実際、天候に左右されやすくボラティリティの高いイメージのある農業。その農業の構造を変革し、本来の日本の農業が持つポテンシャルを最大限に活用したいというのが内藤氏の熱意だ。
もちろん、この壮大な変革は政府の仕事ではないかとの見方もあるだろう。そんな大掛かりな事業を日本農業はいったいどのように仕掛けているのだろうか。本記事では、内藤氏に、農業、ひいては日本の産業Bizedevの勝ち筋について話を伺っていこう。

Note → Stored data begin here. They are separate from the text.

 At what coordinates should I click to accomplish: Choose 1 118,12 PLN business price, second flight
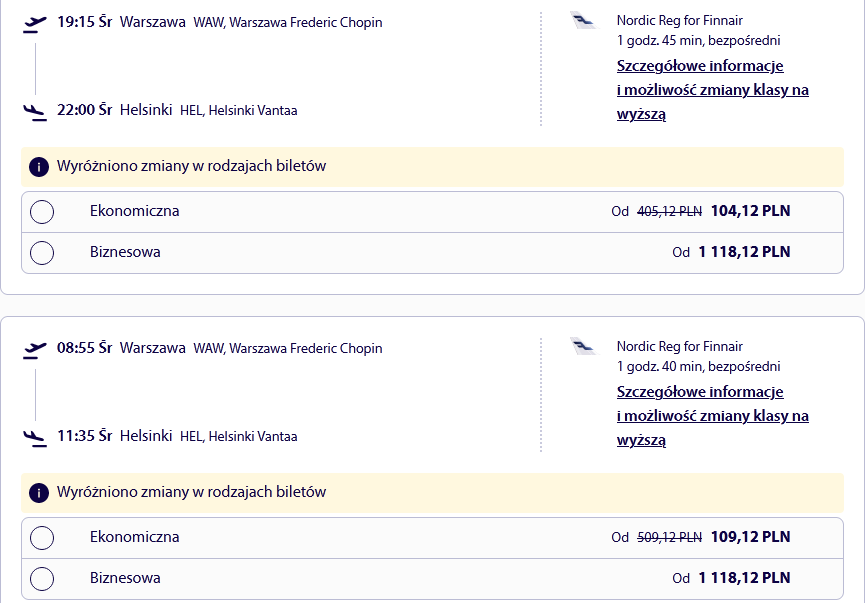point(744,578)
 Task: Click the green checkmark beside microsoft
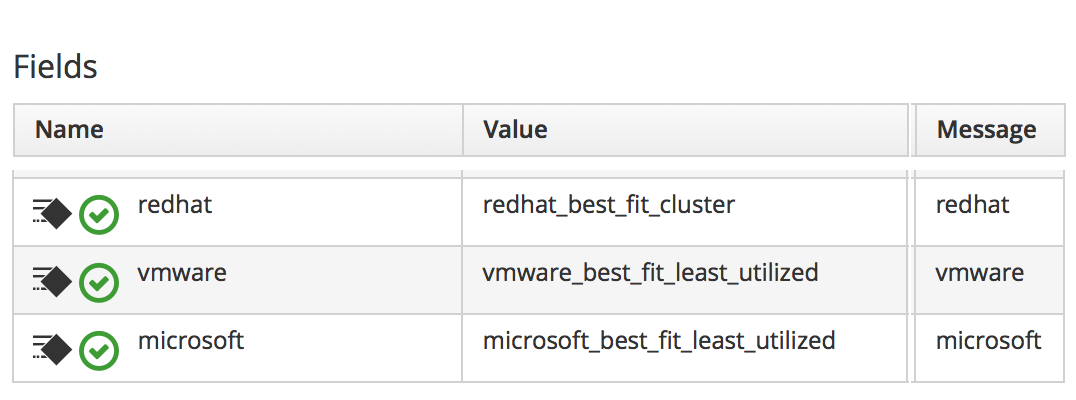point(99,349)
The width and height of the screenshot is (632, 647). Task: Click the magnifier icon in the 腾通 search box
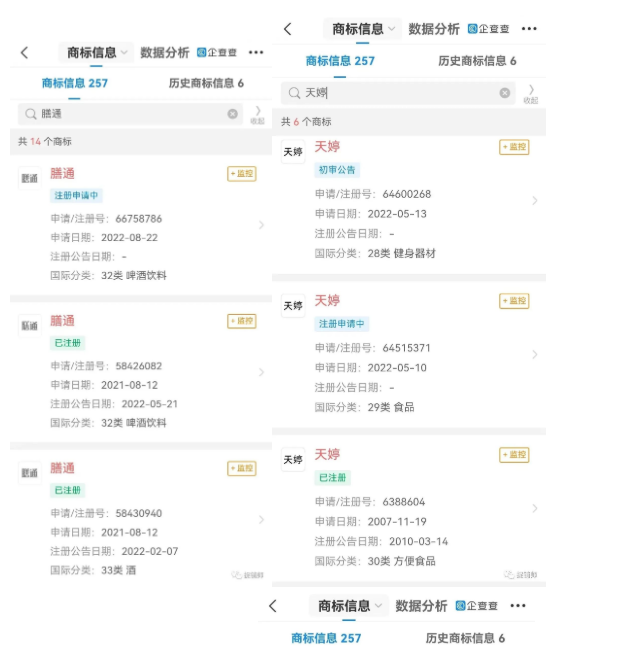[x=31, y=114]
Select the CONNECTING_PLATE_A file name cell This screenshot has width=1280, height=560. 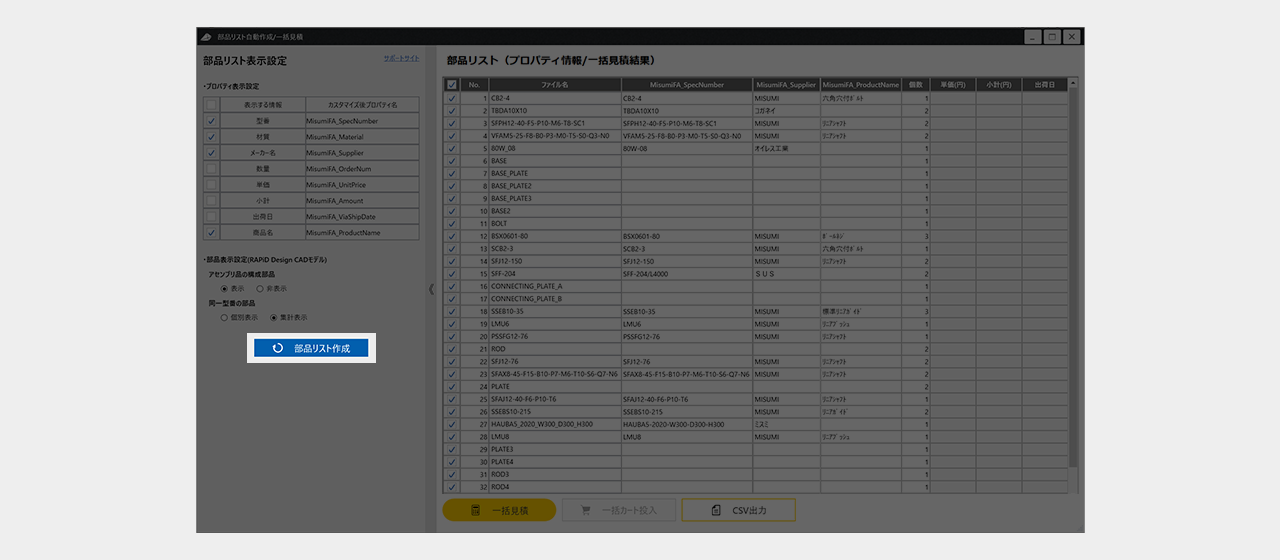554,286
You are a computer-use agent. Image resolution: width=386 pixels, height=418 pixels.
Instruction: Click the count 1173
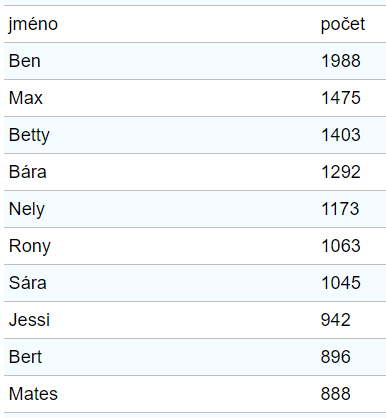click(x=340, y=209)
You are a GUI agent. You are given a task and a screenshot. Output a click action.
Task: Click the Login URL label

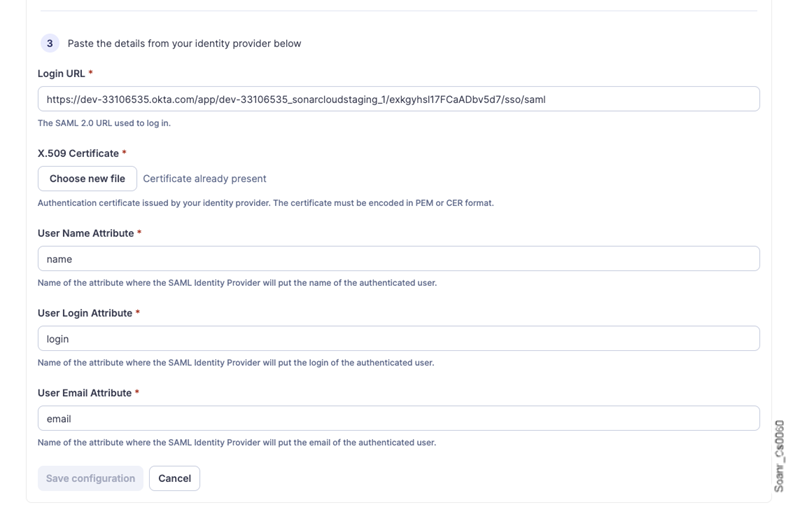coord(61,74)
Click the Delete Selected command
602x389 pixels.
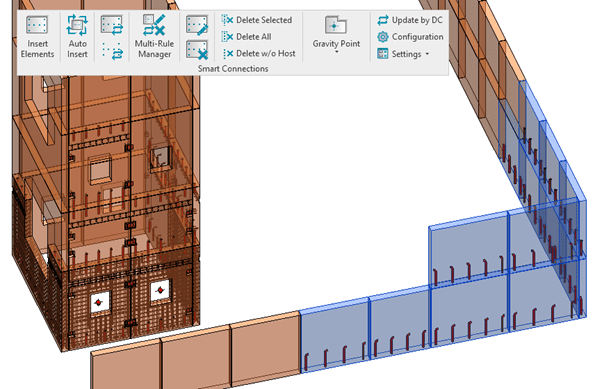(257, 20)
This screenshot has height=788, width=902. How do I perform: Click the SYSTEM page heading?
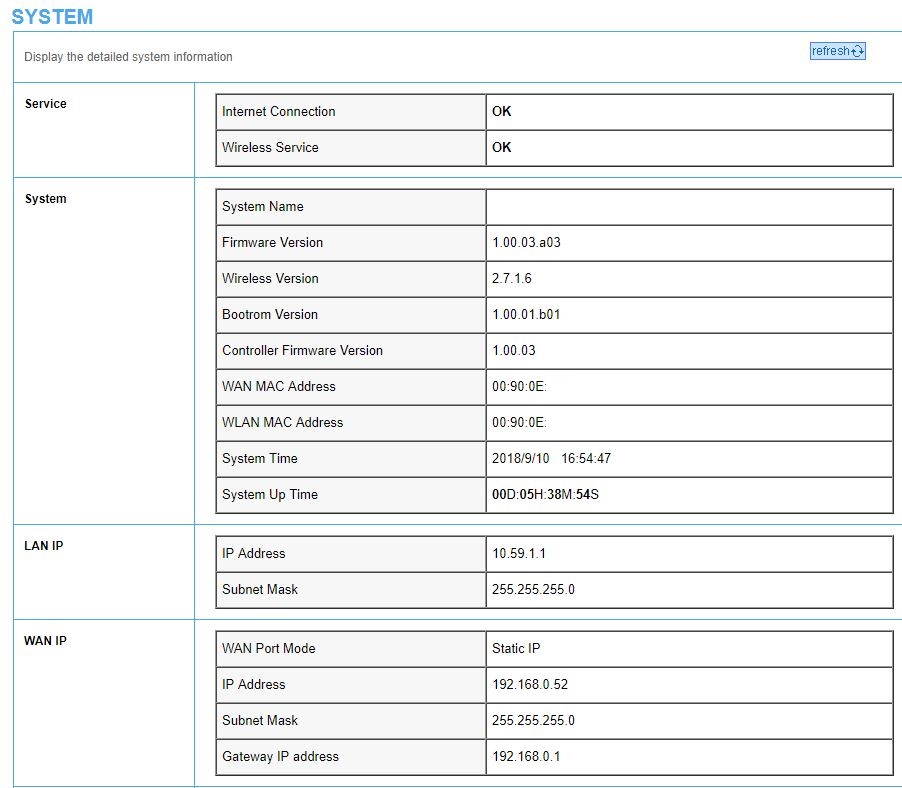point(52,17)
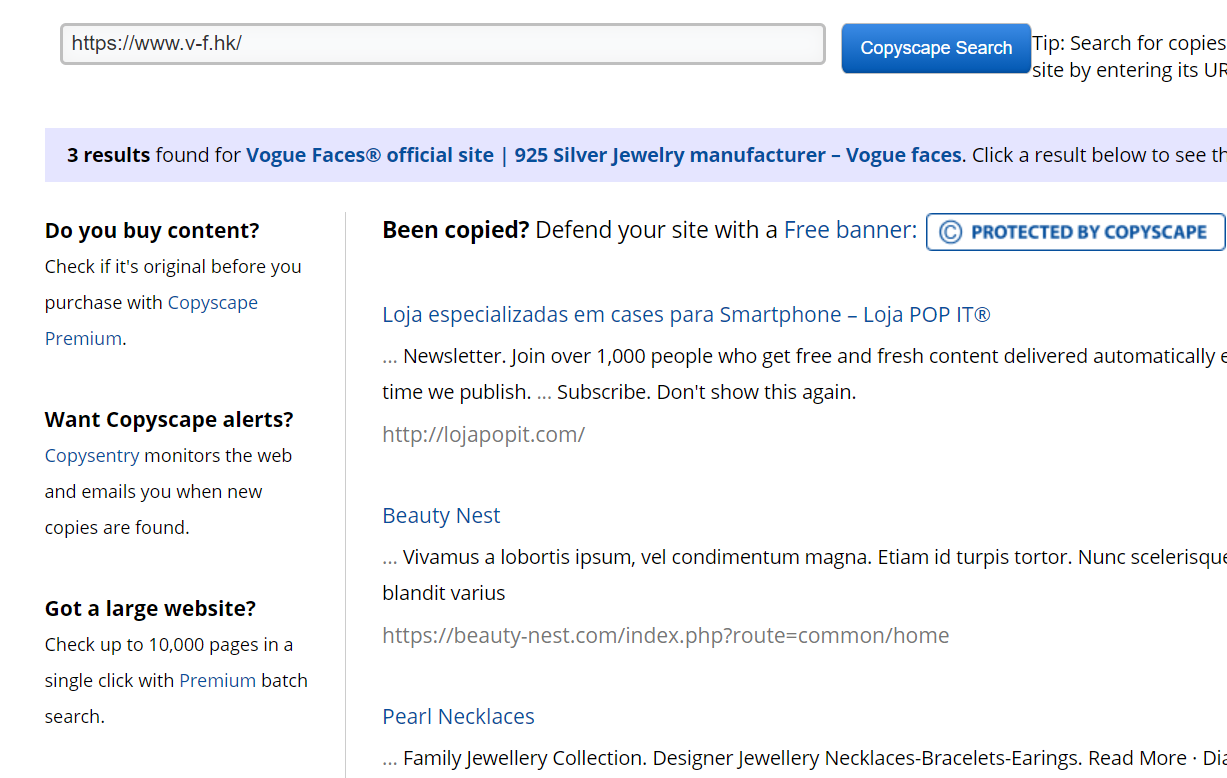Open the Pearl Necklaces result
1227x778 pixels.
[458, 716]
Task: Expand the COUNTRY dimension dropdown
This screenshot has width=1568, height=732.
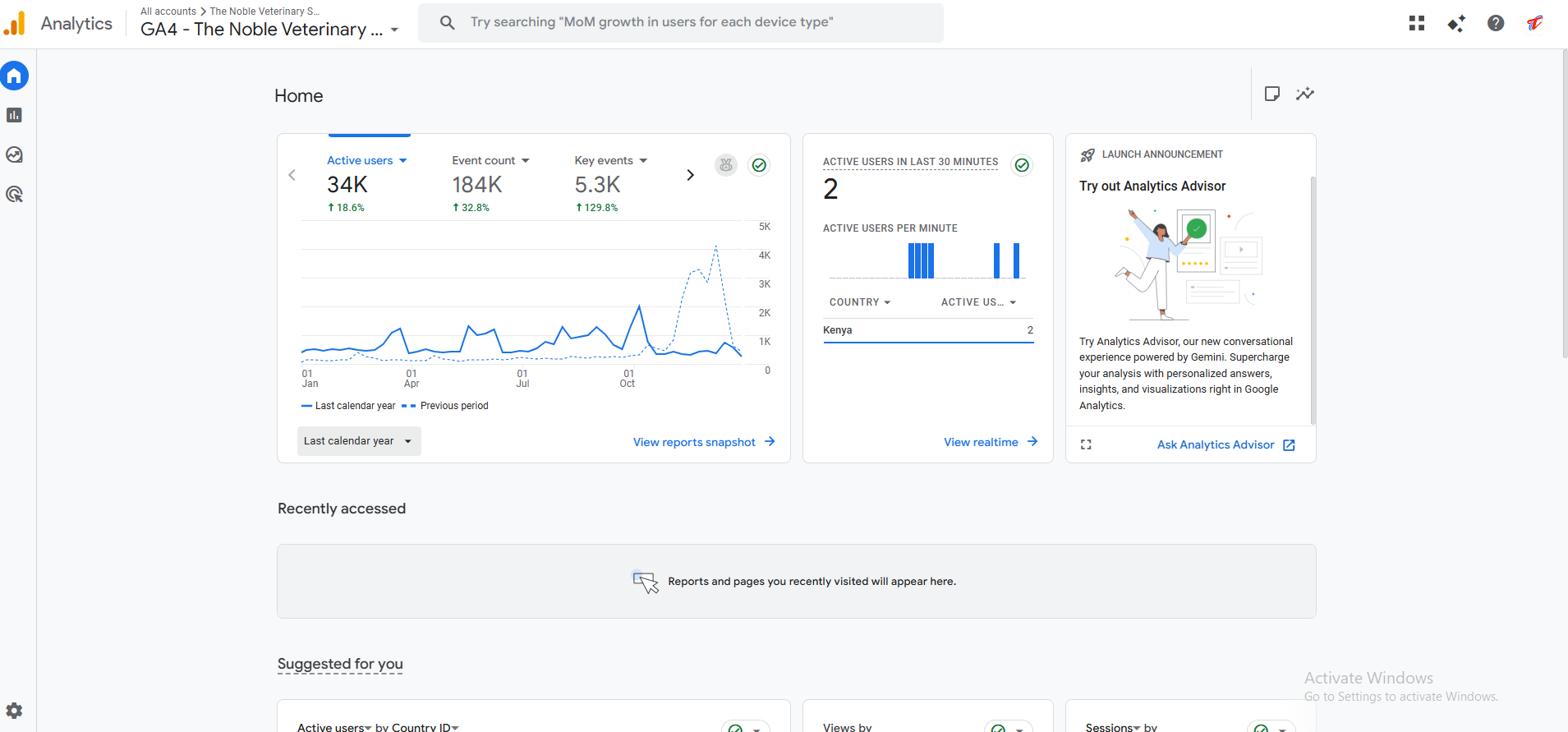Action: pyautogui.click(x=859, y=302)
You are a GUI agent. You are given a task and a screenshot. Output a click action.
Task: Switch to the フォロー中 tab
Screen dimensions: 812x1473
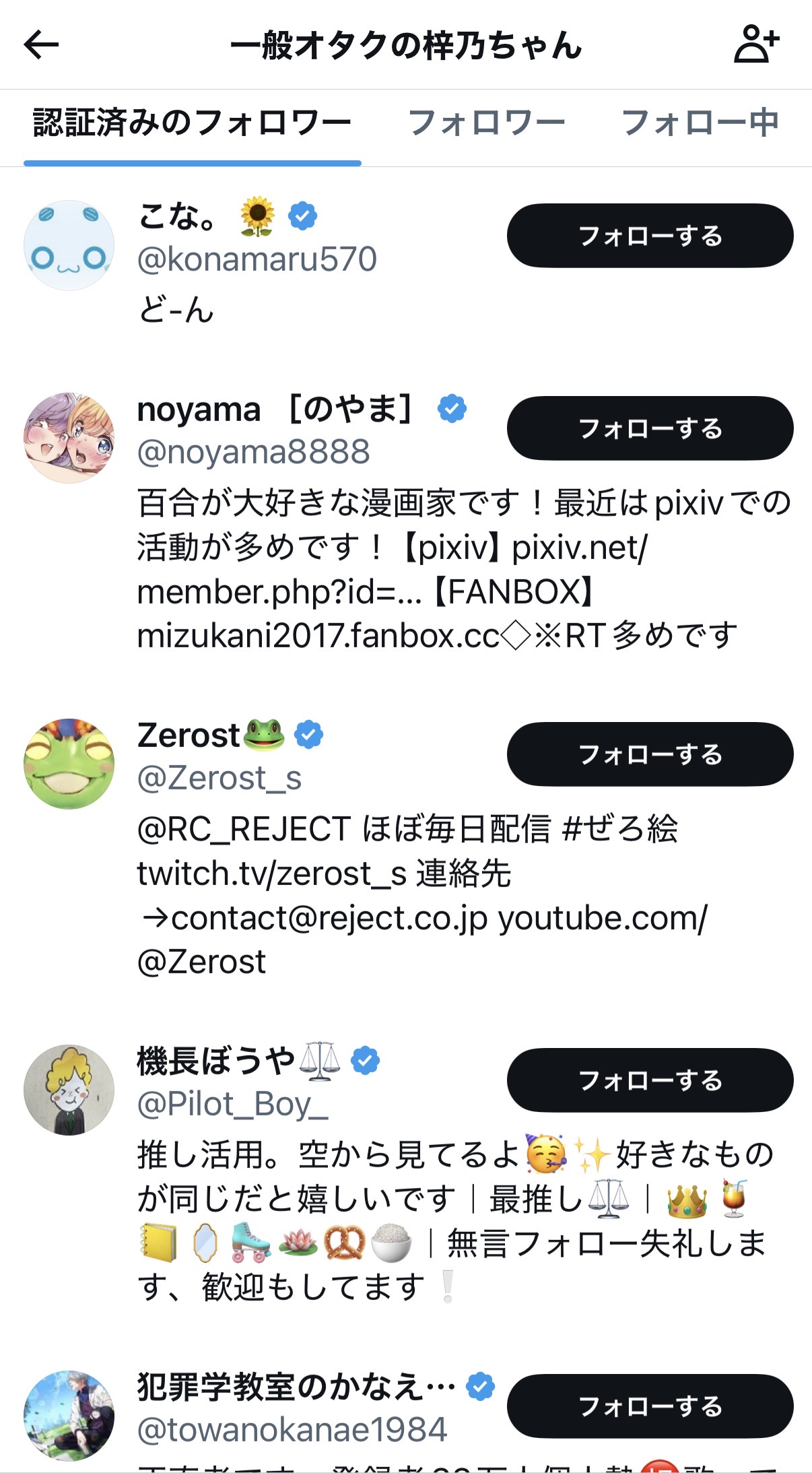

- TEXT BY YUICHI YAMAGISHI
- PHOTO BY SHINICHIRO FUJITA
日本の農業衰退の原因は「負け癖」にあり?
慶應義塾大学を卒業後、新卒入社したマッキンゼーを経て日本農業を創業した内藤氏。その経歴からは、IT業界でSaaSを展開するスタートアップを立ち上げるという選択肢をとる人が多いイメージがある。なぜ“儲からないイメージ”の強い農業を選んだのか。そんな率直な取材陣の問いかけに対して、内藤氏は一言「農業は儲かるビジネスだ」と言い放った。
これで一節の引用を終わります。